Posted: Sat Sep 17, 2011 9:41 am
by ripken204
I am trying to set up some Static DNS entries and am having problems getting it to work
I have created the entries but they are not redirecting to the correct internal IP addresses

here's an example of my setup:

server1.mywebsite.com -> 192.168.0.2
server2.mywebsite.com -> 192.168.0.3
server3.mywebsite.com -> 192.168.0.4

I did try redirecting all port 80 traffic to 192.168.0.2 which did work... but for ALL port 80 traffic. i could not access server2 or server3.

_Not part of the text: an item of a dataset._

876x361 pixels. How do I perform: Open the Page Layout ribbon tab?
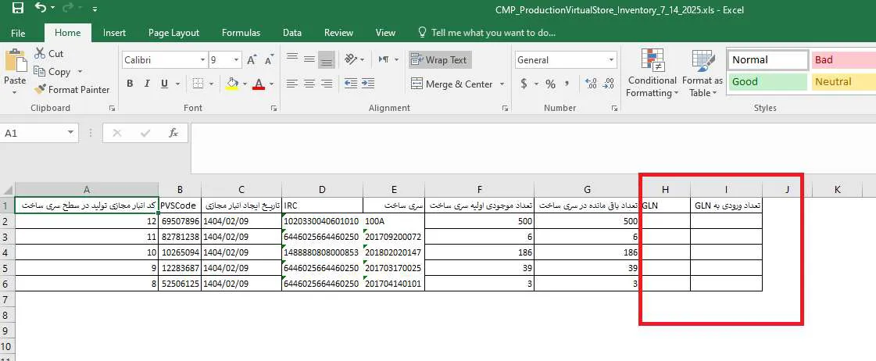173,33

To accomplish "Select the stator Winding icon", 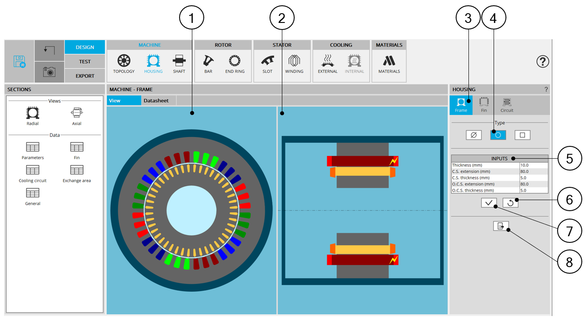I will [x=294, y=63].
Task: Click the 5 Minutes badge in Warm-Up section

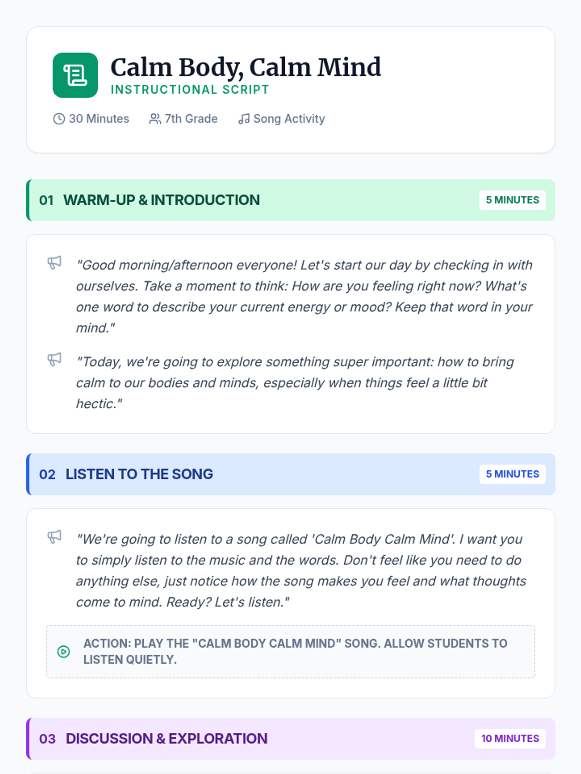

As far as the static dns goes, is there anything else i need to change/add, such as something in the firewall?

static DNS

Posted: Sat Sep 17, 2011 9:54 am
by dlabreu
Hi there flush your DNS , there is place to click on the DNS that will flush it and then you see if your DNS enteyrs work

Thanks

Re: static DNS

Posted: Sat Sep 17, 2011 9:57 am
by ripken204
i actually had to flush my DNS in windows, then it worked just fine

static DNS

Posted: Sat Sep 17, 2011 10:13 am
by dlabreu
So now everything is 100%??

Re: static DNS

Posted: Sat Sep 17, 2011 10:20 am
by ripken204
having issues again...

randomly some sites dont load and some give the error ERR_NAME_NOT_RESOLVED
these are popular sites too

then i flush my windows dns and it works again

another problem is that i have my wireless set to 5GHz-only-N and I am connected to it with 802.11n yet windows reports my speed at 54 Mbps
my wireless adapter is the R52Hn

Re: static DNS

Posted: Sat Sep 17, 2011 1:31 pm
by Caci99
You don't need to redirect traffic on port 80. That is http traffic.
If you want your static dns to work you need to redirect dns requests, and
enable on router to accept dns requests:
/ip firewall nat
add chain=dstnat action=redirect to-ports=53 protocol=udp 
     dst-address-type=!local dst-port=53
/ip dns print
 servers: x.x.x.x,y.y.y.y
  allow-remote-requests: yes
    max-udp-packet-size: xxx
             cache-size: xxxxKiB
          cache-max-ttl: 1d
             cache-used: xxxKiB

Re: static DNS

Posted: Sat Sep 17, 2011 5:04 pm
by ripken204
im not doing that anymore

but now i am having more serious problems.
woke up and no internet and i cant get it going again. plugged in my old router and it's working fine.
it's odd how it would work 7 hours ago and not now.


EDIT: plugged the mikrotik back in and it just worked... i dont get why its working now and not before, but at least it is working

Re: static DNS

Posted: Sun Sep 18, 2011 7:26 am
by ripken204
so my dns is working fine internally but it doesnt work at all externally.

i have a domain name website.com pointing to my home ip address
in the dns i have website.com pointing to 192.168.0.5 and that works fine
on an external computer they are seeing 192.168.0.1 (the mikrotik router config page)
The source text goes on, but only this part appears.